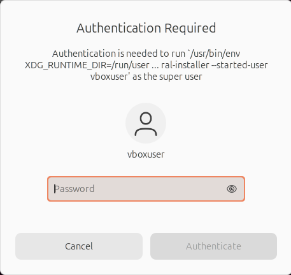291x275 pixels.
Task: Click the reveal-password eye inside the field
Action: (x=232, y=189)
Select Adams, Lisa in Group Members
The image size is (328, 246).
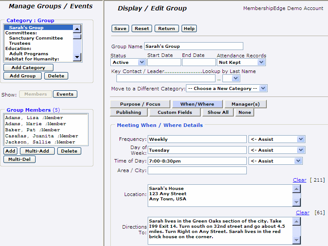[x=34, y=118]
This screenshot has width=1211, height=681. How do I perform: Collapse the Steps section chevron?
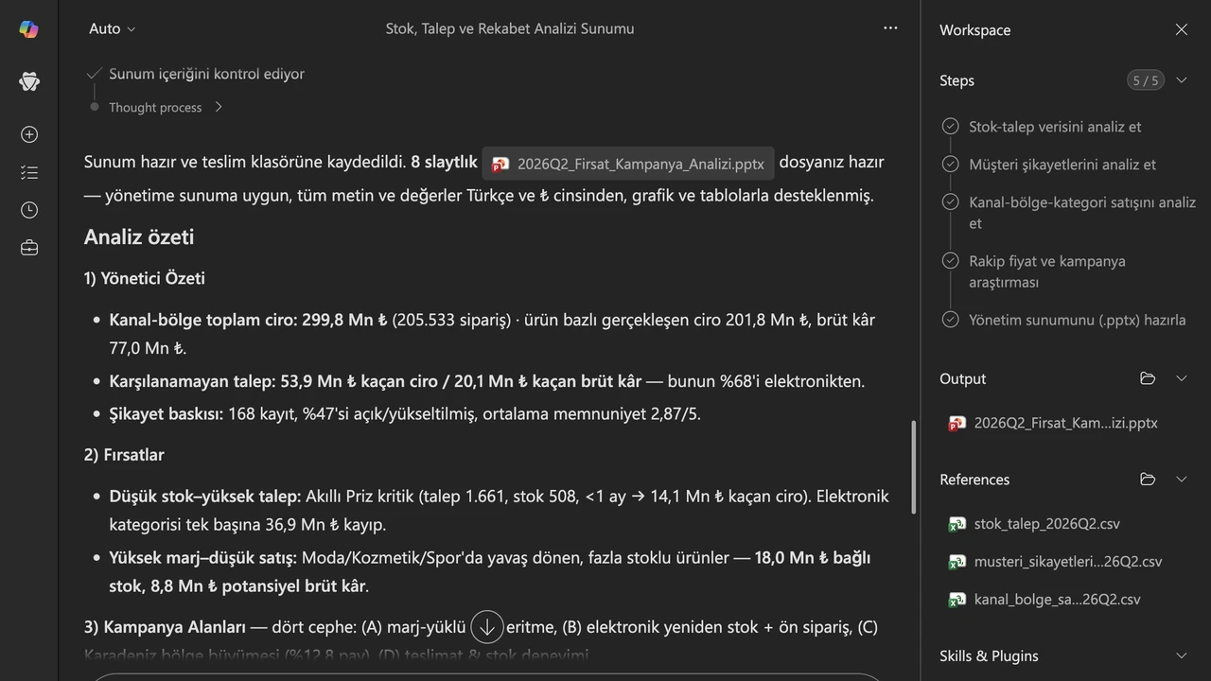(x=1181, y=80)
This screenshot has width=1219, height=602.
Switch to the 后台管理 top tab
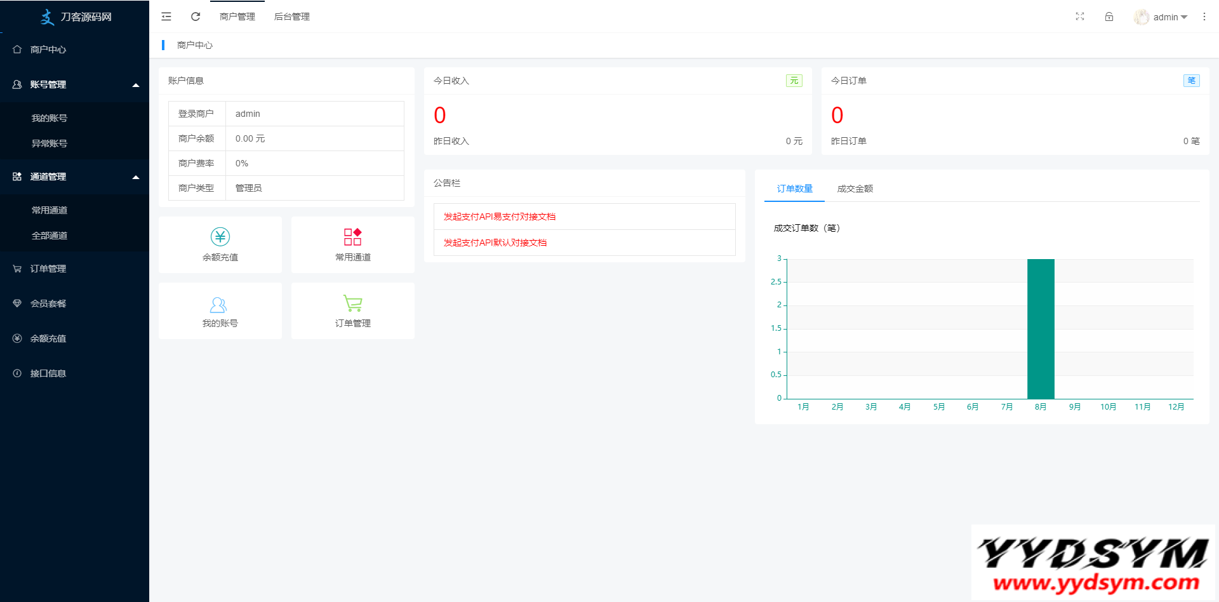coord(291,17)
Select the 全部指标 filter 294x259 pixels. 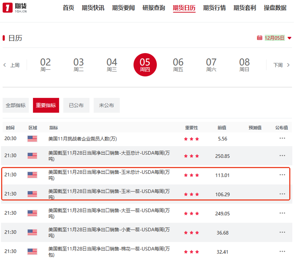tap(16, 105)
--
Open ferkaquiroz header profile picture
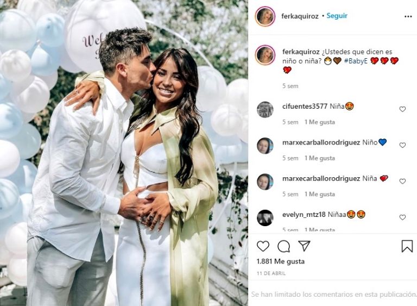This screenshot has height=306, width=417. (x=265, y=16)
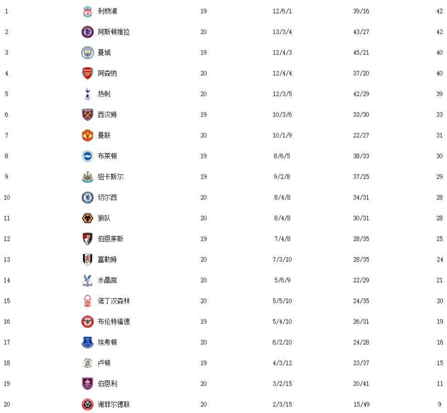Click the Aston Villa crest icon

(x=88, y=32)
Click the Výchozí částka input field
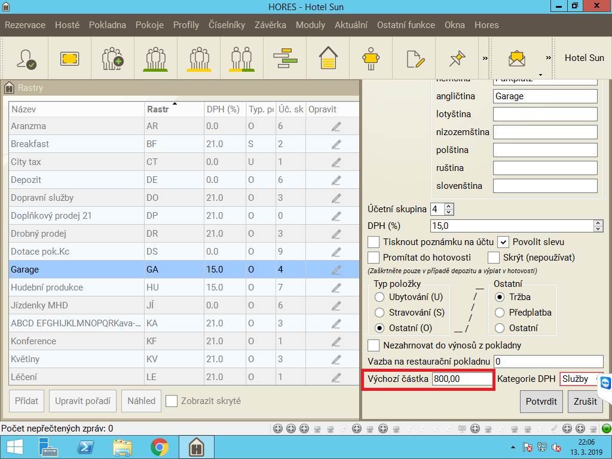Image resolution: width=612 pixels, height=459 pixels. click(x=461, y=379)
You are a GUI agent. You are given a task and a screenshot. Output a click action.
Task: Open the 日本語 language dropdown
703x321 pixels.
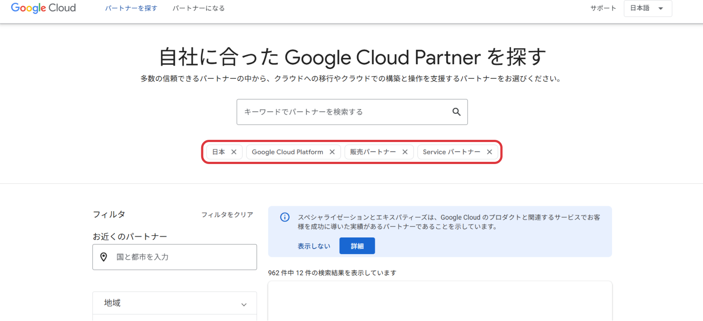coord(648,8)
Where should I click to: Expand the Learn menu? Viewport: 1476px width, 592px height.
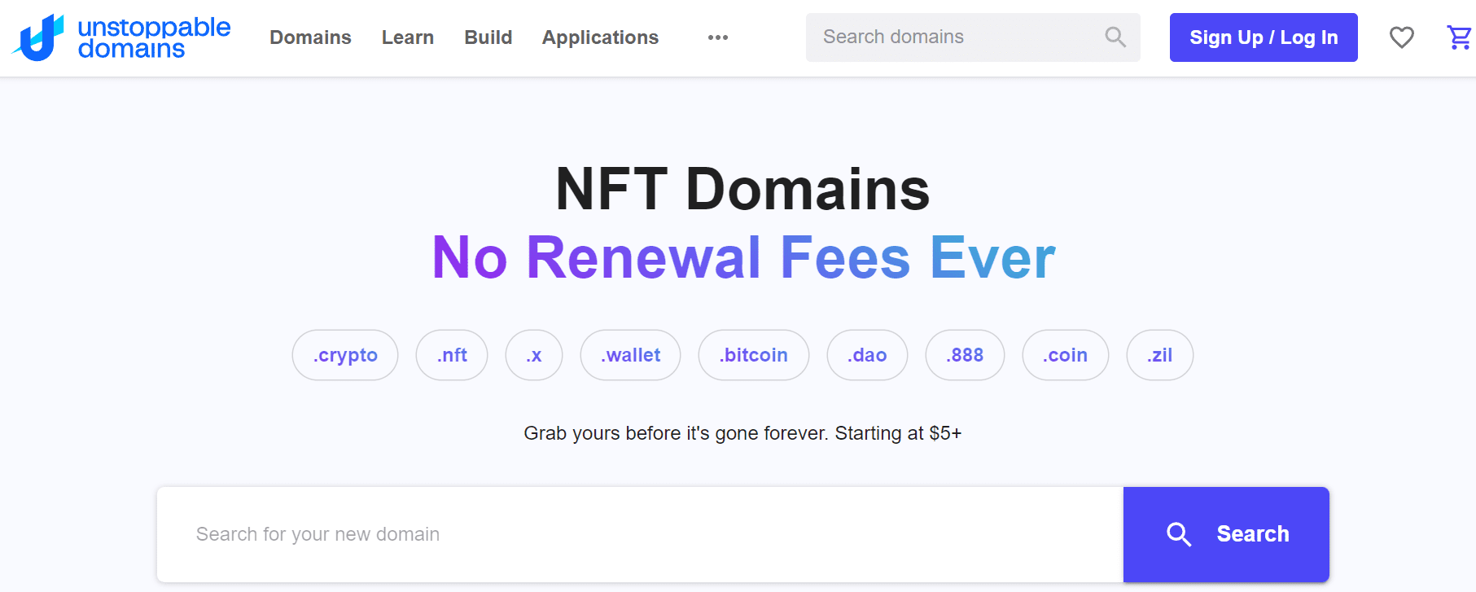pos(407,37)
--
Work instruction ::
Give the lines above again exactly, from the one containing "Select Adams, Lisa in Group Members" to the one containing "This screenshot has width=1219, height=602.", both included, but leave out the pictures.

Response area ::
Select Adams, Lisa in Group Members
The image size is (328, 246).
[x=34, y=118]
This screenshot has width=1211, height=681. How do I perform: Collapse the Steps section chevron?
(x=1181, y=80)
This screenshot has width=1219, height=602.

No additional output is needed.